### PASSAGE TO READ:

START

Input: N = 5, A = 2, B = 1, K = 2
Output: Yes
Explanation: 2 -> 4 -> 1. Therefore, it is possible to reach B from A.

Input: N = 9, A = 6, B = 5, K = 3
Output: No

Approach: The idea to solve the problem is based on the following observations:

  • For position A, and after t steps, the position of A is (A + K*t)%N.
  • For position B, and after t steps, the position of B is (A + K*t)%N.
  • It can be written as:

(A + K*t) = (N*q + B), where q is any positive integer
(A – B) = N*q – K*t

On observing the above equation (N*q – K*t) is divisible by GCD of N and K. Therefore, (A – B) is also divisible by GCD of N and K. Therefore, to reach B from A, (A – B) must be divisible by GCD(N, K).

END

### MATERIAL:
START

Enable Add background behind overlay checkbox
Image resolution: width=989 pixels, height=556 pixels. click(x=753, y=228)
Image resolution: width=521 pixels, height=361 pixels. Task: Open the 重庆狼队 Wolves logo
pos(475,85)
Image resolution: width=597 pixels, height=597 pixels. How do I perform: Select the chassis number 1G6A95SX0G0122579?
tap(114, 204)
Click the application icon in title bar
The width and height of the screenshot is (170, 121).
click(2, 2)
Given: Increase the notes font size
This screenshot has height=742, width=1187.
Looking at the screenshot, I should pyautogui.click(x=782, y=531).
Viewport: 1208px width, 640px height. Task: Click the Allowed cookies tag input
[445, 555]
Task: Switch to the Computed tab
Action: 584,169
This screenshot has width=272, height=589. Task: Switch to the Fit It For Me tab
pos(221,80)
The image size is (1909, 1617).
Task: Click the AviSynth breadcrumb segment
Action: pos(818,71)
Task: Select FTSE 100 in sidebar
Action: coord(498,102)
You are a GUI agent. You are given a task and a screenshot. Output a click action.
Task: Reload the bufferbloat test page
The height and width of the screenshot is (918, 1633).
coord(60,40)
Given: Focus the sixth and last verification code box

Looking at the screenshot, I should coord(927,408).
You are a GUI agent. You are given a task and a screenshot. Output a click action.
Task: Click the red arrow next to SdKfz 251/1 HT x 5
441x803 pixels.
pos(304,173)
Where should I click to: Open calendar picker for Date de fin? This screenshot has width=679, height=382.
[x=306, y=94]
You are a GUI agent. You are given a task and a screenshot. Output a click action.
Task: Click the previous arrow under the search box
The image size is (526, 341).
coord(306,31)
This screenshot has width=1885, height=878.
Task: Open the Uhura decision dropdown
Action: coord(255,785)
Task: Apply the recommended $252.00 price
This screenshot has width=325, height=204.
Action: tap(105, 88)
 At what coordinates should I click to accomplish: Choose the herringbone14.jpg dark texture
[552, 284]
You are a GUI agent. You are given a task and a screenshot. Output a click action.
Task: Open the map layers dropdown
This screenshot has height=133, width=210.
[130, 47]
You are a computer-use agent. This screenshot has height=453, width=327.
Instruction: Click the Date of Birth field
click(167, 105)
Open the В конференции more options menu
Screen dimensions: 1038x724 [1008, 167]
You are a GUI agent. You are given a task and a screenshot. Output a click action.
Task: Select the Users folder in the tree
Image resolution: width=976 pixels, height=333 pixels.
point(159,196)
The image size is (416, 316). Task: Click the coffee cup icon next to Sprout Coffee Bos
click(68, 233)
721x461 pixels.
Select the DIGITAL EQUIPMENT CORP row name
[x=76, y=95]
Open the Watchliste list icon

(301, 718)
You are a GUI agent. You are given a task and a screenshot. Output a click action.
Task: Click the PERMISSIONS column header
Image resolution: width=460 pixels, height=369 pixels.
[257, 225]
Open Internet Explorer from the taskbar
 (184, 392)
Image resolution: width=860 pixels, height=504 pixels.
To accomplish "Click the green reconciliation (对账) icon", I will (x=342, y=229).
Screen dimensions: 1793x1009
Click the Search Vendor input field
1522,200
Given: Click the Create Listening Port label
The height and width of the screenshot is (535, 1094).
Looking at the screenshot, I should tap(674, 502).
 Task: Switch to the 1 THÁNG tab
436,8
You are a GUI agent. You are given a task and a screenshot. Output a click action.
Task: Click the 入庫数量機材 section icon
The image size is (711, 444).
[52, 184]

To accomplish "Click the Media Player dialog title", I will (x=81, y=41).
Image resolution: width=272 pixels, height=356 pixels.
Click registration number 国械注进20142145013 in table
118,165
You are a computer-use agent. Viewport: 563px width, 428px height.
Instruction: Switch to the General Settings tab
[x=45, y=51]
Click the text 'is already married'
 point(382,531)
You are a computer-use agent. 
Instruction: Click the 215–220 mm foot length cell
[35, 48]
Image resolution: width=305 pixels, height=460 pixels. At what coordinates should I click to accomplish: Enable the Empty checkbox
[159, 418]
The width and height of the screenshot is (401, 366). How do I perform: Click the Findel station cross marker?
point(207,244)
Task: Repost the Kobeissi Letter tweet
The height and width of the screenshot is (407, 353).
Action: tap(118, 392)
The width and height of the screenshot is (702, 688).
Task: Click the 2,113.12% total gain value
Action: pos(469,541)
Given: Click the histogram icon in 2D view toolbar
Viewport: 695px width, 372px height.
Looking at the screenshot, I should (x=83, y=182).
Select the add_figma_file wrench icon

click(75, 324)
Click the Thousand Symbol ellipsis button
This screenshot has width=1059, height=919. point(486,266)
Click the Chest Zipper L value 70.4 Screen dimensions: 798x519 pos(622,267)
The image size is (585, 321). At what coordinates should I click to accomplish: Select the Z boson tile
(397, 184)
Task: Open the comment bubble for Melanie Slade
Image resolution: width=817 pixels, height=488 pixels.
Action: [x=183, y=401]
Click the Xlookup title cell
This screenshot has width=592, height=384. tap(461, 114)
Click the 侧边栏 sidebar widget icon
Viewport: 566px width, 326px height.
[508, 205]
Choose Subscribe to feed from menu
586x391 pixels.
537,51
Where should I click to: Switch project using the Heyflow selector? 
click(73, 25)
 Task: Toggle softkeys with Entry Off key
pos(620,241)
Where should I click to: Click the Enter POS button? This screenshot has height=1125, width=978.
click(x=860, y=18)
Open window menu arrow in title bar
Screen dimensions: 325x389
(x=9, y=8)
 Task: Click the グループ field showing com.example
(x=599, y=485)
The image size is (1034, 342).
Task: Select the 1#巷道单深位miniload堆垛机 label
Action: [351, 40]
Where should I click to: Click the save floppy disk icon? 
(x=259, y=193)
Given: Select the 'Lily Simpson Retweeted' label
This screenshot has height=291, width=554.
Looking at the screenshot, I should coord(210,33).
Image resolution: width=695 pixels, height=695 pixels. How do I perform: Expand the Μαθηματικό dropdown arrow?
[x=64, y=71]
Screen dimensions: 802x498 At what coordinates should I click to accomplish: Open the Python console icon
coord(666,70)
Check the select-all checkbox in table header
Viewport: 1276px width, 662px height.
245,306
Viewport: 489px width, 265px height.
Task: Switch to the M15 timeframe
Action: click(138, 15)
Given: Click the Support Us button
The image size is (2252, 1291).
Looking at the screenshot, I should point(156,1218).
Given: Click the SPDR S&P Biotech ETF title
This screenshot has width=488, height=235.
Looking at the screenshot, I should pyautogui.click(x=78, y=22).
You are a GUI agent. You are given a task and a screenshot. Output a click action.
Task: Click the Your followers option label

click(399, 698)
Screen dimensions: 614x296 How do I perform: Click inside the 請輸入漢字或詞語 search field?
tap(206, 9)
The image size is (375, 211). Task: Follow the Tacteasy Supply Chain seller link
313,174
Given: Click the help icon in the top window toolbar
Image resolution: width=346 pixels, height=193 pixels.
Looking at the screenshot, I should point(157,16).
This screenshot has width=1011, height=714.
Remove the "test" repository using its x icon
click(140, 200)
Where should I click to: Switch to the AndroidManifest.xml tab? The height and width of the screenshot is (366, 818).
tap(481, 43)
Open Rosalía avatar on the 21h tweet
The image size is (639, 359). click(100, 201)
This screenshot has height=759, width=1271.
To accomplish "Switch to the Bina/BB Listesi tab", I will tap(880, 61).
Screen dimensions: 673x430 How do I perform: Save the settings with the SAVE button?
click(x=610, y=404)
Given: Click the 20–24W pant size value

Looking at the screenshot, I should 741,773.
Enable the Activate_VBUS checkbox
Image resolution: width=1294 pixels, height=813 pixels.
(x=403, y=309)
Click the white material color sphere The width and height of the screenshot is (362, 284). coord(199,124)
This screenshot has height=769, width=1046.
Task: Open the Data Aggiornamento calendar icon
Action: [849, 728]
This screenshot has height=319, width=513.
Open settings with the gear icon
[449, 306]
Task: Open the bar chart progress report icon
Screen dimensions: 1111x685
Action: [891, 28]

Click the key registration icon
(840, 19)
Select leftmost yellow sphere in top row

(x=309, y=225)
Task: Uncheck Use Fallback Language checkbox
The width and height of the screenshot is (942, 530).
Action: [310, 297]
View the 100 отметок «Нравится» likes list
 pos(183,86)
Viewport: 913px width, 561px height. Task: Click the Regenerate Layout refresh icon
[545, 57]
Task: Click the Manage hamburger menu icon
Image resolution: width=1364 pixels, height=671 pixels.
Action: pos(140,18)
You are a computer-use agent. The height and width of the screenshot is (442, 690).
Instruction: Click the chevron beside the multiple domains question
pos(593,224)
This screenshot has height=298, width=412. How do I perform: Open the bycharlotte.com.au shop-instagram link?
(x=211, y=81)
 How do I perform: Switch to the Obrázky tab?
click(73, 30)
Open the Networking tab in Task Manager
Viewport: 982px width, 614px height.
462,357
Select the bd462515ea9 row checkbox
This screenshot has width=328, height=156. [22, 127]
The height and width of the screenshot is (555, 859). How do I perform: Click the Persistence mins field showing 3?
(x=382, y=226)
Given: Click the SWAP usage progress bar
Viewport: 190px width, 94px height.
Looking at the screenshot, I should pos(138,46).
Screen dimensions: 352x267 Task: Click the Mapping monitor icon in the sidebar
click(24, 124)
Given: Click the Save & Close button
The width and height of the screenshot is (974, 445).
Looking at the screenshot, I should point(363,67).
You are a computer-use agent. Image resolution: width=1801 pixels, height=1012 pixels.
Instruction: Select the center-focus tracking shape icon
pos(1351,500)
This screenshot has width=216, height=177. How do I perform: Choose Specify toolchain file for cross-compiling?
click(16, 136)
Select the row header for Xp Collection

END

### ACTIONS TO TAKE:
a) Set down the passage on reaching B from A word for word from "Approach: The idea" to "by GCD(N, K).".
b) In the passage on reaching B from A, give each variable and its value from the first input line.
The records have no connection to the passage on reaching B from A.

### RESPONSES FOR EACH TASK:
a)
Approach: The idea to solve the problem is based on the following observations:

  • For position A, and after t steps, the position of A is (A + K*t)%N.
  • For position B, and after t steps, the position of B is (A + K*t)%N.
  • It can be written as:

(A + K*t) = (N*q + B), where q is any positive integer
(A – B) = N*q – K*t

On observing the above equation (N*q – K*t) is divisible by GCD of N and K. Therefore, (A – B) is also divisible by GCD of N and K. Therefore, to reach B from A, (A – B) must be divisible by GCD(N, K).

b)
N = 5
A = 2
B = 1
K = 2